April 22, 2007

Really Smooth Music

My good friend Rob was particularly disgusted by my Venerable Bede joke (sorry, Rob), so I’m going to try to make it up to him by posting one of his found history picks.

Video podcast Yacht Rock parodies the silky sounds of late-70s and early-80s pop acts like Steely Dan, Chicago, Hall and Oates, Toto, and Christopher Cross, in each episode reenacting the “secret history” of a different yacht rock classic. As host Hollywood Steve tells us from his “music nook”:

From 1976-1984 the radio airwaves were dominated by really smooth music, also known as Yacht Rock. These yacht rockers docked a remarkable fleet of number one hits, and every song has a story behind it. Let me tell you one.

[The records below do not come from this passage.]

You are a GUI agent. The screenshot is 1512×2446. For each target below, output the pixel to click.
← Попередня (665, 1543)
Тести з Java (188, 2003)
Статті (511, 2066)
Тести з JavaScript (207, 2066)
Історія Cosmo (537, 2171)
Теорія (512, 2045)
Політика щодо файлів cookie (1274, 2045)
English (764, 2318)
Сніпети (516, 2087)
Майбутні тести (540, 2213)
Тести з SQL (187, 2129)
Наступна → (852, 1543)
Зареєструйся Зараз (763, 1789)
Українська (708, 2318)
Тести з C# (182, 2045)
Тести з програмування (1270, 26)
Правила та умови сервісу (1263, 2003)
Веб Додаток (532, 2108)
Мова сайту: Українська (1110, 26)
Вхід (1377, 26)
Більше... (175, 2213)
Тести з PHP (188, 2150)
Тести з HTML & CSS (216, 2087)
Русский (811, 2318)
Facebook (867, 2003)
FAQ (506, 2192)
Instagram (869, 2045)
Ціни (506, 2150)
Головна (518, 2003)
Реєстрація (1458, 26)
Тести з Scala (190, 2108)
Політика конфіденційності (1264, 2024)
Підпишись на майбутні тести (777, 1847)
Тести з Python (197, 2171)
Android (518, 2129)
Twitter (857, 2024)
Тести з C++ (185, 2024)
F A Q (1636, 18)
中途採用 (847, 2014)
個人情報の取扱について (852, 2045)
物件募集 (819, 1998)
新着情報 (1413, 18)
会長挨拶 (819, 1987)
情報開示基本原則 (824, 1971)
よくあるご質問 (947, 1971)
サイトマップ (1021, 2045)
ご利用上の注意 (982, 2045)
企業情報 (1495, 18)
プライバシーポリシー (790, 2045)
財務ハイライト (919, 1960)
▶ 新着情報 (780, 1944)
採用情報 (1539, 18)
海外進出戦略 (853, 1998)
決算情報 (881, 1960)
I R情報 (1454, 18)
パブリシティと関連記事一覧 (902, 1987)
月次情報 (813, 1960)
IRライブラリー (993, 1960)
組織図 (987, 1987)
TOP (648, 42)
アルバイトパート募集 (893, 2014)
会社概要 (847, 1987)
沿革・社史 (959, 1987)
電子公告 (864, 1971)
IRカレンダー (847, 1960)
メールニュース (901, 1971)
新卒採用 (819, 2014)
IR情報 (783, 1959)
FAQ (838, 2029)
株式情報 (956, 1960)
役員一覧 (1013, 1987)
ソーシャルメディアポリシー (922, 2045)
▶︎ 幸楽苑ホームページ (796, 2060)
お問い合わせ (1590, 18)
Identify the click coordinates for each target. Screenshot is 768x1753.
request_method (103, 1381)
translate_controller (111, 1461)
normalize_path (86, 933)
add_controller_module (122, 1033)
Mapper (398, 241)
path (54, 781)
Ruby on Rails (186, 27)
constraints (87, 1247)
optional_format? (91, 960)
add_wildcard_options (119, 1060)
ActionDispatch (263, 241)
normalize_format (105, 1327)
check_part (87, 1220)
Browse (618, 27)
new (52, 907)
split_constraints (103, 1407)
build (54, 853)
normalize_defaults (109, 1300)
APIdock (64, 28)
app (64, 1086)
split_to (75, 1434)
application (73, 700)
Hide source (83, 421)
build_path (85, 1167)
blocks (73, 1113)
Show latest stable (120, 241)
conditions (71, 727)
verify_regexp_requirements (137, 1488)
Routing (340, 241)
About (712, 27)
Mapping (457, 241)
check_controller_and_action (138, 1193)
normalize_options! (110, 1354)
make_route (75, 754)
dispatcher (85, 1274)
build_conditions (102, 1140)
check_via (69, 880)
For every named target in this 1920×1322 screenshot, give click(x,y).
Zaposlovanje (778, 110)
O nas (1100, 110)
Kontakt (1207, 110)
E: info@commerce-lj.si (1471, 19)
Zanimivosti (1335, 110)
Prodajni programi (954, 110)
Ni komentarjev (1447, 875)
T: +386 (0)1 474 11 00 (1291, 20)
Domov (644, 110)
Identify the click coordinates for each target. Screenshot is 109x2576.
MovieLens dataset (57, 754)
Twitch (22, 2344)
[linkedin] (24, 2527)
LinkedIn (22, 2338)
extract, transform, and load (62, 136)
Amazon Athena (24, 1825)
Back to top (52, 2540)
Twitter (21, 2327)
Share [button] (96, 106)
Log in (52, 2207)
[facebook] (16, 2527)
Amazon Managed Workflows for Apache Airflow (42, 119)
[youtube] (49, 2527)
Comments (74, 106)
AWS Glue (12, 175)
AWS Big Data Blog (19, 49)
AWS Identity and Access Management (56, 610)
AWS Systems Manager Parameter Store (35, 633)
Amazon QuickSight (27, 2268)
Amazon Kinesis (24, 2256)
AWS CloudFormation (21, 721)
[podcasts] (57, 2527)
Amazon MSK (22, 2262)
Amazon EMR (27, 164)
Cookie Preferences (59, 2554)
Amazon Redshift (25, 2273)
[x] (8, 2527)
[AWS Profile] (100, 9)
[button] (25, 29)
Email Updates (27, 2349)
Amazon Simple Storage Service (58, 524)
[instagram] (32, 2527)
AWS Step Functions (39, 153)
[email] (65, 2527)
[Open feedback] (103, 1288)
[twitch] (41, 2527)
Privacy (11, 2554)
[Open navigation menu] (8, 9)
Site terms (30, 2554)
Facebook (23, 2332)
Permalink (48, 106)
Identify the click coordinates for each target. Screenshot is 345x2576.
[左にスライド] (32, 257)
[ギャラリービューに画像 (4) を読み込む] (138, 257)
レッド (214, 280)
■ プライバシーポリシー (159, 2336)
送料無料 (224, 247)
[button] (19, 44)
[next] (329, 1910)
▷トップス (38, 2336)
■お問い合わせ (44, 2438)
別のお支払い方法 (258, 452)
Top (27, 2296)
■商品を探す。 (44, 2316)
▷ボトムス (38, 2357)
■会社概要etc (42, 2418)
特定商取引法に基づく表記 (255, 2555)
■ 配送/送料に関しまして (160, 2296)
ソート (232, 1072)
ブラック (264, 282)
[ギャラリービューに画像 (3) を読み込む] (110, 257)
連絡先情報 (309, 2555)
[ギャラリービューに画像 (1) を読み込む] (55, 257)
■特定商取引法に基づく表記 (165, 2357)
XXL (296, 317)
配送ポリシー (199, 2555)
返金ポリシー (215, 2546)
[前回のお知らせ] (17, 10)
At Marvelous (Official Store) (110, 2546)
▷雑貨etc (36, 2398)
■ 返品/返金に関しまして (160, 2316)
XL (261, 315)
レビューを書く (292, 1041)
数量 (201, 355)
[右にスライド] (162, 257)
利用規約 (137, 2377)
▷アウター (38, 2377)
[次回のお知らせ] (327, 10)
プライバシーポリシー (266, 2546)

Episode 1, for example, tells the story of how new Doobie Brothers member, Michael McDonald (with help from former Loggins and Messina front man Kenny Loggins) came to write “What a fool Believes,” transforming the Doobies’ earlier, guitar-rock sound into the yacht rock of their later years. Episode 2 documents the 1978 “back alley” song writing duel between Loggins and McDonald and yacht rock bad boys Hall and Oates. Episode 3 explains Loggins’ transition from the smooth sounds of yacht rock to the rockin’ beats of his Caddyshack and Top Gun years. Episode 6 is the most overtly “historical” of the bunch, featuring piercing insights from Ferris State University history professor, Dr. “Big Rapids” Gary Huey. Huey provides the Plymouth Plantation pre-history of yacht rock, complete with a doubly-anachronistic cameo by none other than Jethro Tull (appearing here as a kind of unholy hybrid of the 18th century agriculturalist and the 1970s hard rock flutist, Ian Anderson). From there it just gets weirder.

Have a good weekend, and in the immortal words of yacht rock producer, Koko Goldstein, “don’t loose the smooth.” Now I’m off to find me an ice cold Tab.